Remember, • Ethics implicitly regulates areas and details of behavior that lie beyond governmental control. • What could the agent have done to prevent or, at least, reduce this loss?
Several possibilities in the Maryland case • Mortgage broker office was his home. Unusual. Vet the mortgage broker • Distressed properties have higher risk of fraudulent activity. Scrutinize transaction for fraud. • Foreclosures or threatened foreclosures and “rescue plans”. Scrutinize. Desperate people do desperate things. • Beware investors. • What is market? • Do you know investor? • Does it make sense?
Several possibilities in the Maryland case • Homeowner “buyback”. Seller may mention it. Seller staying in house he sold. All red flags. • Family members as investors. Did title agent get several files in the same name? Why? • Second mortgages recorded shortly before sale? Mortgage broker is second mortgage lender? Title agent would have seen recorded documents with that information. Major concern for fraud. • Title agent disbursed funds to mortgage broker to pay off second. Suspect fraud. If check endorsement on cancelled check had been inspected, may have shown going to questionable account. • Mortgage application is almost always in closing file. How many properties has the buyer stated was their primary residence? Clear indicator of mortgage fraud.
Other red flags • Same “investor” customers over and over • Is mortgage broker new to title agent? Why? Who referred and why? • Mortgage broker may be bringing in other mortgage brokers
Some typical responses from title agents that failed to act in similar cases • “Not my problem. The lender should have caught that.” • “But they were my best customer.” • “They had so much money.” • “Oh, mortgage brokers always stretch things a little. That’s just how they do business.”

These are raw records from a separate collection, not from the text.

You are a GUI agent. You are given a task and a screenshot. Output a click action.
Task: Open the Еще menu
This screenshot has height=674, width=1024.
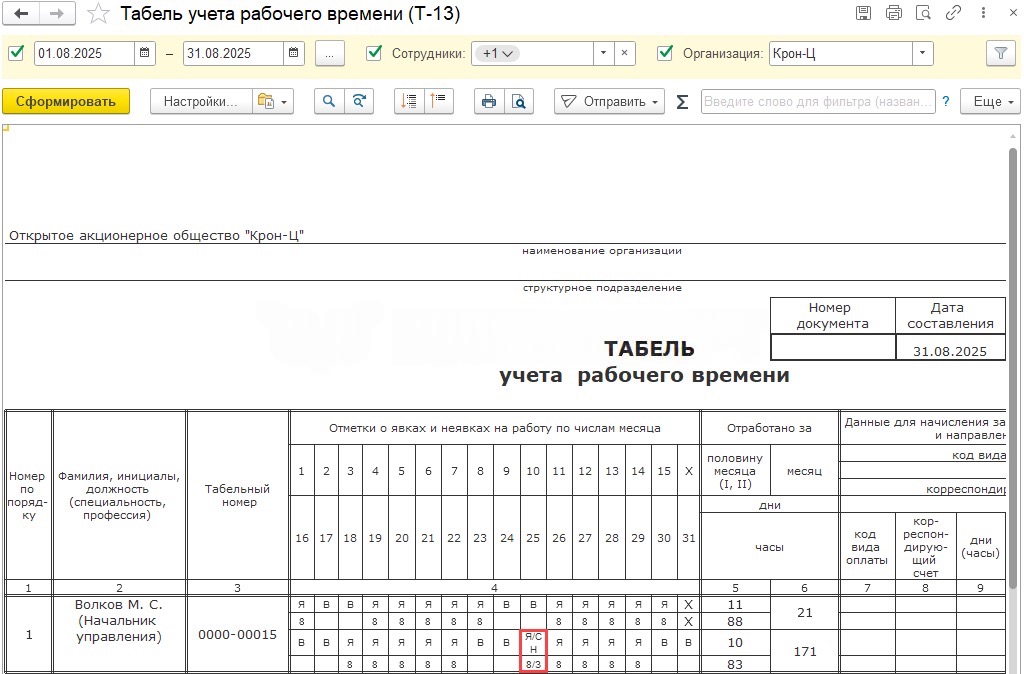click(x=989, y=101)
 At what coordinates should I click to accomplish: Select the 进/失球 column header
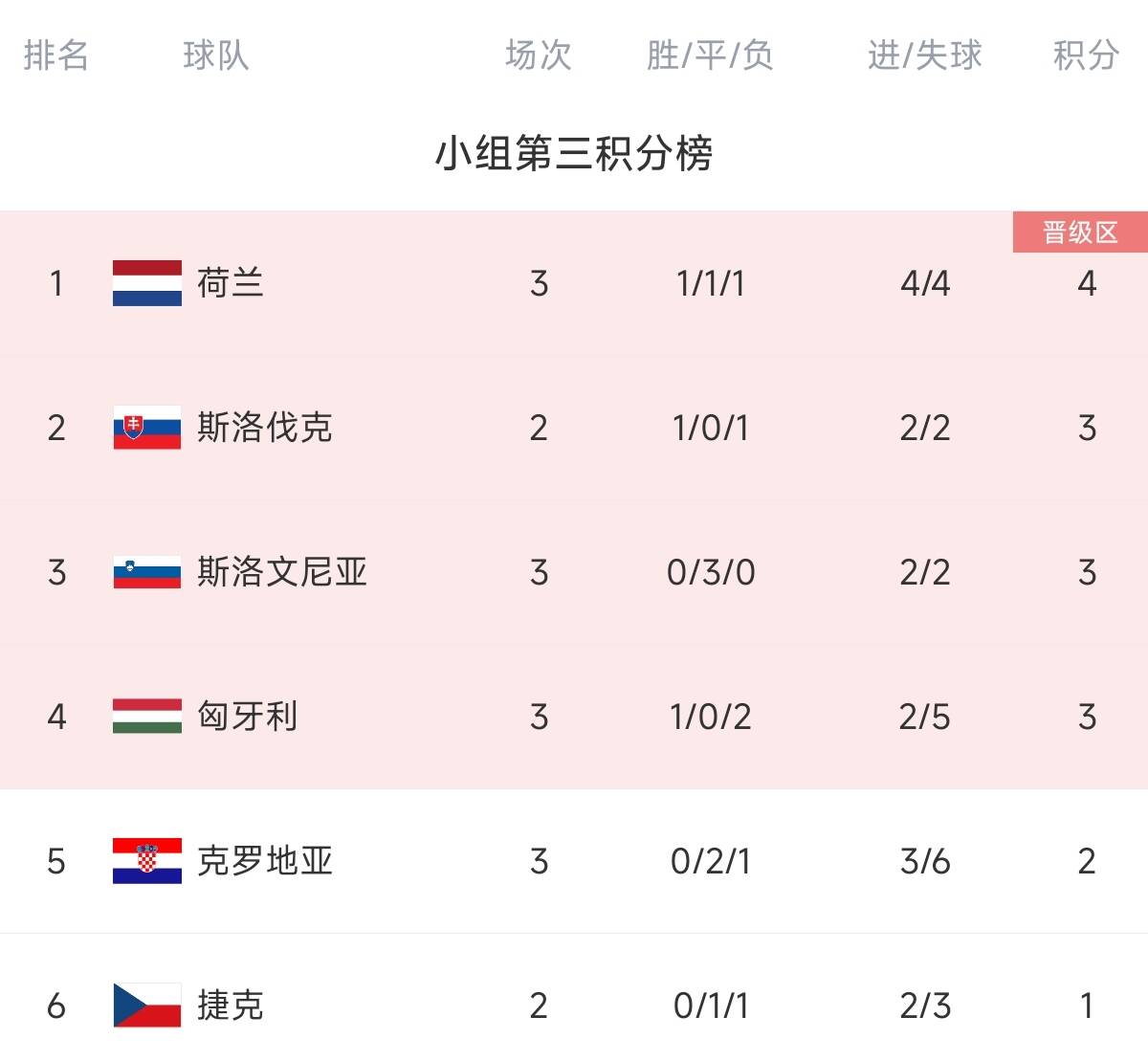[925, 55]
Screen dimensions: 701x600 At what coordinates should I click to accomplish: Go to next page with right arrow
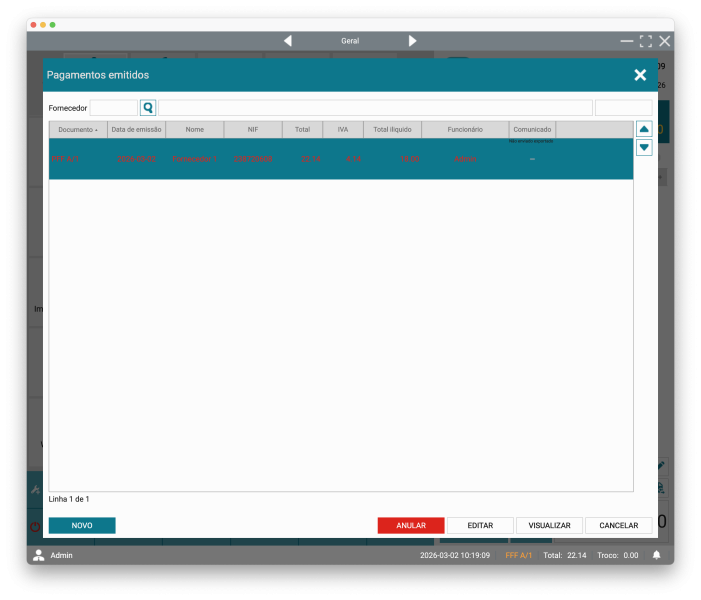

And the most likely reasons for not questioning “questionable” transactions • Selective ignorance- if I ignore it I won’t have to deal with it • Greed- I don’t want to lose the income. If I raise the issue I may lose the transaction AND the customer • Fear of confrontation- I just don’t want to confront these people • Fear of being wrong- I don’t think this is right but I’m not sure. I don’t want to get sued. • I don’t want anyone to think I am a snitch
Some things the title agent should and/or could do? • First, investigate. • Follow your instincts. If it doesn’t feel right, it probably isn’t. • Scrutinize the closing file, especially the mortgage loan application and similar documents • Review other files for this broker and/or buyer. Do they contradict each other on things like the permanent residency question • Contact your in-house or outside counsel for guidance • Refuse to close or stop the transaction if fraud is evident or suspected. • Contact your underwriter for guidance. All underwriters are sensitive to fraud and will assist you. • Contact the lender if you have questionable circumstances. • Notify the appropriate criminal authorities if you suspect criminal activity.
Don’t become a consequentialist wherein you rationalize that the ends justify the means. • Translation- do not think…. • “If I just keep my head down and my mouth shut maybe it will all turn out OK.”
Remember, • Ethics are the standards that govern the conduct of a person, especially a member of a profession. • Ethics implicitly regulates areas and details of behavior that lie beyond governmental control. • It is your judgment and your integrity that will make the difference.